Posted by:
Pompous Windbag
(
)
Date: March 13, 2019 02:45PM
My thoughts:
People, or institutions created by people, who want to increase their fortunes generally find some way to track their investments. A means needs to exist to 'judge' the quality of the investment, usually by measuring the growth of the value over set periods of time. One obvious judgment point is, "Is the investment earning more than it would have had that money been parked in a bank account?"
I don't see any way to take the total sum invested in the Rome temple and then measure the impact of this investment. Does the church have an average daily or weekly income figure? If so, can it be reliably stated that in the days, weeks and months following the opening of the temple, that any increase in the daily or weekly income is the result of the new temple?
And I think to be fair, the comparisons would have to involve the same year to year time periods.
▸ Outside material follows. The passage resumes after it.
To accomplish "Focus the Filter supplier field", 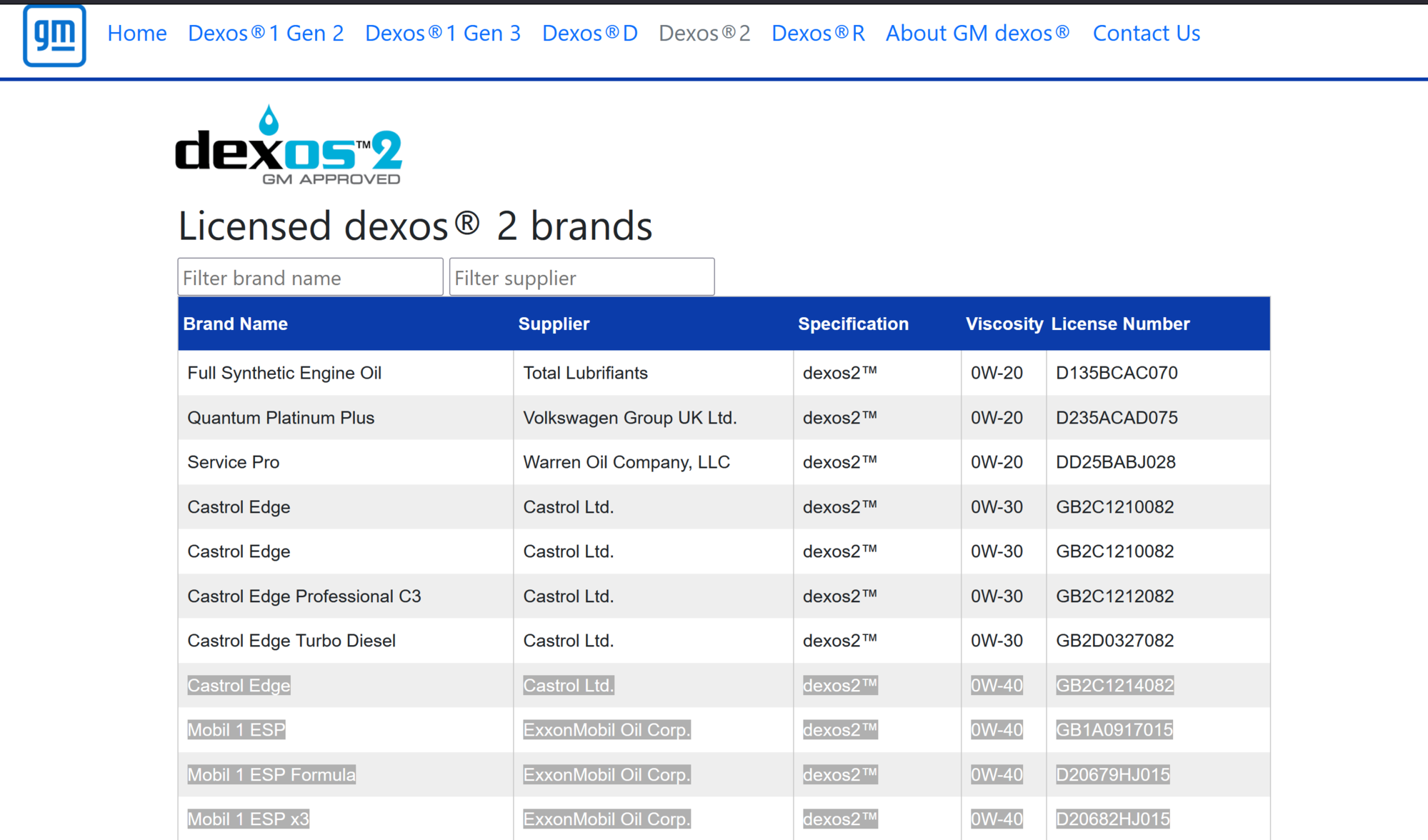I will (x=581, y=277).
Meaning that next December, if the monthly gross increases over 2018's December, a claim could be made that the Rome Temple is responsible.
One amusing fact to look at would be the number of tithe payors, 2018 v. 2019, but I doubt that that number would be made public. Will there be a spike in daily or weekly income for this March v. March, 2018? If so, that would be one 'proof' that the Rome temple has had a positive effect on the church's income.
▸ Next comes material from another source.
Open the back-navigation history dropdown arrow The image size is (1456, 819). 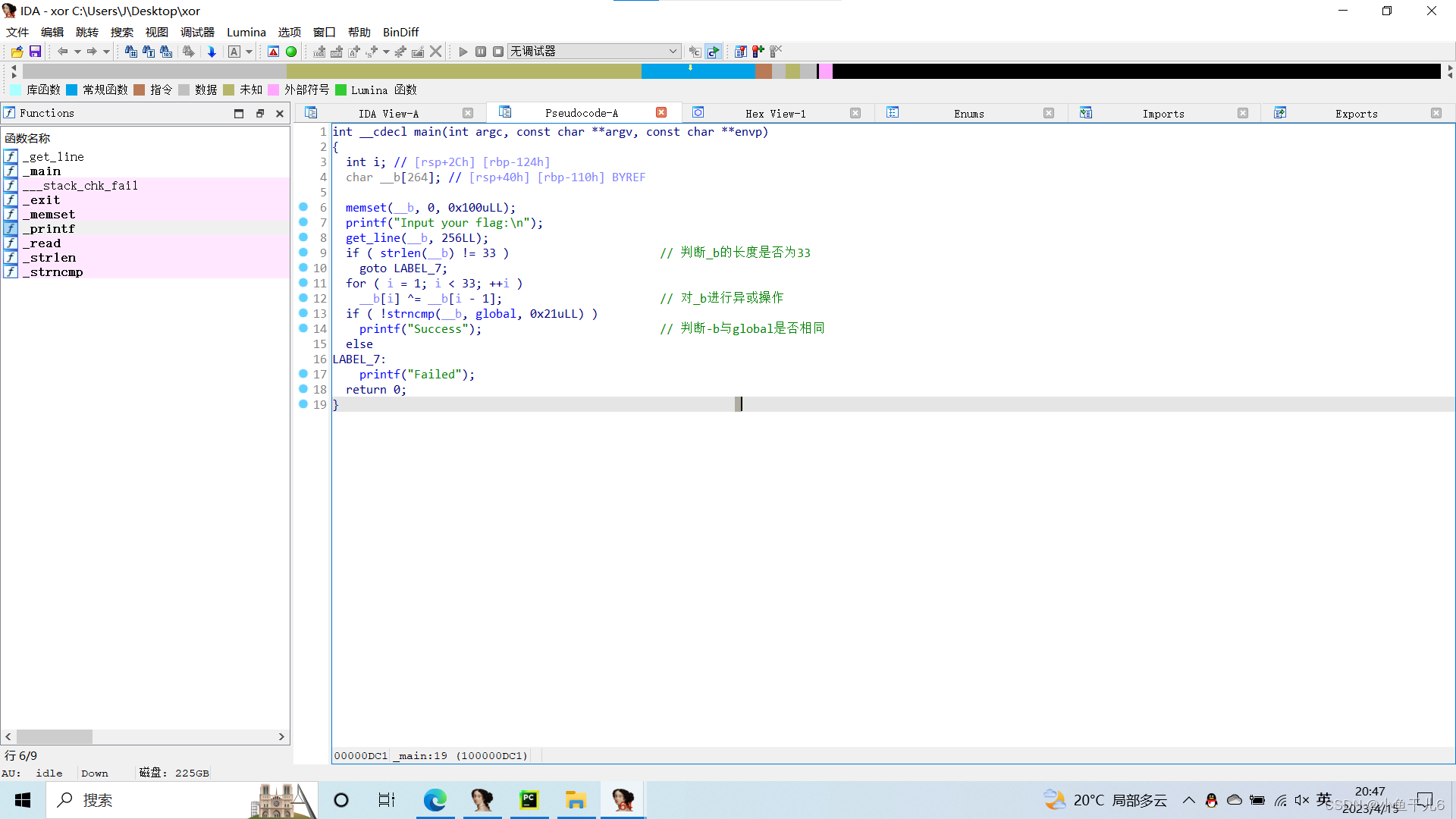click(x=77, y=52)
But there's a fly in the ointment!!
To my knowledge, the church does not and has not ever published any accounting of tithing income. They used to try to give some accounting of their expenditures, but most of us know that they stopped doing that in the mid-1950s, with the major reason given by critics being that Henry D. Moyle was bankrupting their blessed behinds with all his meeting house constructions.
So from a practical standpoint, this discussion is moot. We have no practical, efficient, provable way to determine the church's income, nor to track its expenditures. We can all have our opinions but without facts, we can't know who came closest to being correct.
Below are links to various April Conference Reports that you may peruse at your leisure, which I apparently have too much of. I believe each link opens to the appropriate financial report, or what they construe to be a financial report. I apologize if the links are not 'live'.
https://archive.org/details/conferencereport1908a/page/n121https://archive.org/details/conferencereport1928a/page/n5https://archive.org/details/conferencereport1952a/page/n11https://archive.org/details/conferencereport1956a/page/n27https://archive.org/details/conferencereport1957a/page/n41https://archive.org/details/conferencereport1958a/page/n29Added bonus: create your own link to this site, with all the church annual and semi-annual reports, so that if you find yourself unable to sleep, pick out some old report and any talk at random in it, and insomnia cured!